Befreundet mit Pablo Escobar

Aber Ospina repräsentiert genauso dieses neue junge kolumbianische Team, das erstmals mit Legionären aus den großen Ligen in England, Spanien, Portugal und Italien gespickt ist. Die aktuelle ist die erste goldene Generation nach den verrückten Helden der 1990er um den eleganten Regisseur Carlos Valderrama alias »El Pibe«, der Pässe wie mit dem Zirkel schlug und eine Mähne wie Shakira trug. Oder Torhüter René Higuita, »El Loco« genannt, der Verrückte. Er wehrte Schüsse schon mal im Flug mit der Hacke ab – zum Entzücken der Zuschauer und dem Entsetzen der Trainer. Higuita war auch außerhalb des Spielfelds gerne riskant unterwegs.
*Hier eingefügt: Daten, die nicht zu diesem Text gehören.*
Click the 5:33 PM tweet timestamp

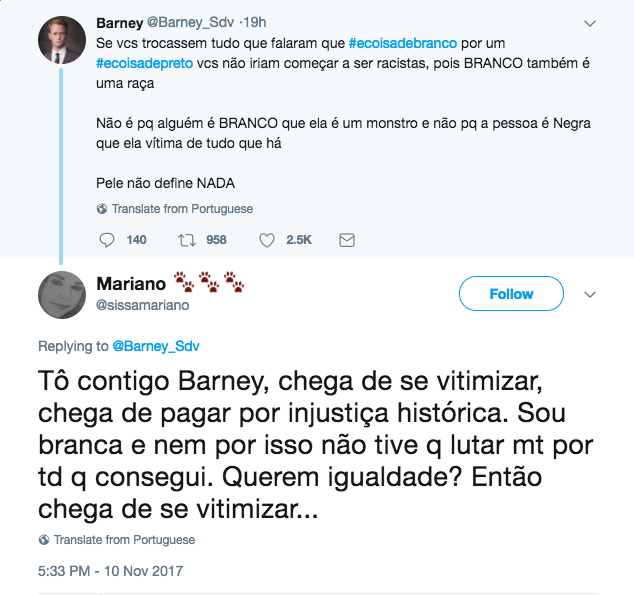(112, 571)
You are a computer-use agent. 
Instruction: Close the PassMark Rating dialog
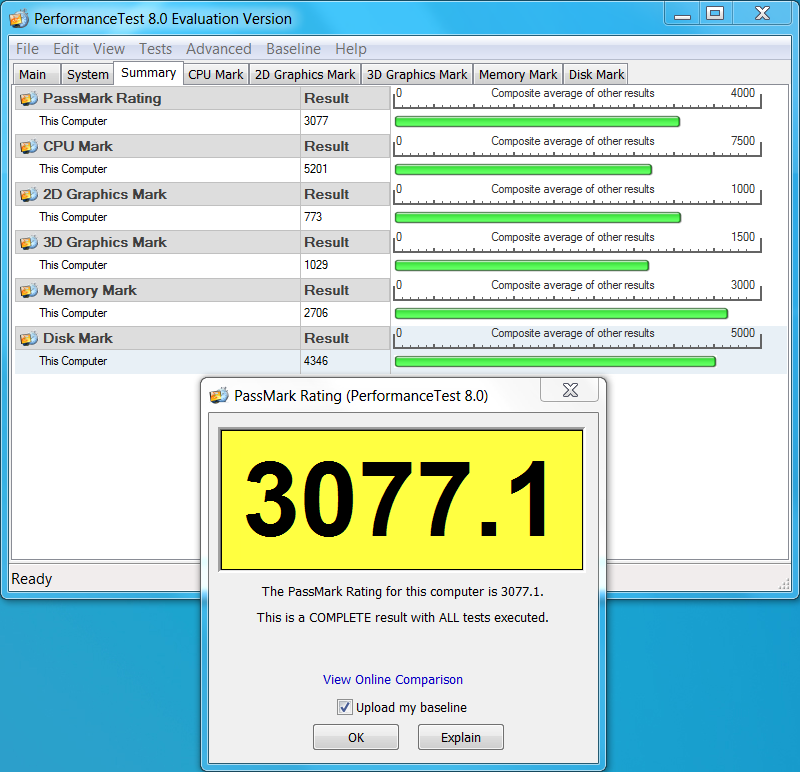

Noch heute rühmt er sich seiner Freundschaft mit dem früheren Drogenbaron Pablo Escobar.
 
Vergleichen mit der Auswahl von heute wirken diese kolumbianischen Kicker von damals wie Helden aus einer der lateinamerikanischen Telenovelas. Charismatisch, exzentrisch, erfolglos. Die Helden von heute um James, Ospina, Radamel Falcao und Juan Cuadrado sind ein ganzes Stück braver, aber fokussiert und überaus erfolgreich. Bis auf Falcao bei Manchester United und James Rodríguez bei Real Madrid haben alle wichtigen Spieler Kolumbiens dieses Jahr nationale oder internationale Titel mit ihren Vereins-Mannschaften gewonnen.
 
In der Offensive hat Kolumbien Weltklassespieler

Ausgerechnet Falcao und James. Auf den beiden Offensivakteuren ruhen die Hoffnungen eines ganzen Landes, denn sie verstehen sich fast blind seit den Tagen, als beide beim FC Porto und später beim AS Monaco, dem Verein des russischen Düngemittelmilliardärs Dmitri Rybolowlew, kickten.
 
Falcao, Volksheld mit Messi-Status zwischen Anden und Pazifik, ist nach seiner Knieverletzung von vor der WM noch nicht wieder in Tritt und hatte bei Louis van Gaal in Manchester vergangene Saison nie eine Chance. Aber im Nationaltrikot ist er nicht nur gesetzt, sondern auch Kapitän. Bisher bleibt er aber auch in Chile unter seiner Form von früher. Aber wenn er es nicht richtet, dann kann Pekerman auf Carlos Bacca vom FC Sevilla, Jackson Martínez vom FC Porto, Victor Ibarbo von AS Rom oder Teófilo Gutiérrez (River Plate Buenos Aires) zurückgreifen. Adrián Ramos von Borussia Dortmund verpasst diese Copa verletzungsbedingt. Im Sturm verfügt Kolumbien über eine Leistungsdichte an Weltklassespielern, die man sonst eigentlich nur in Argentinien findet.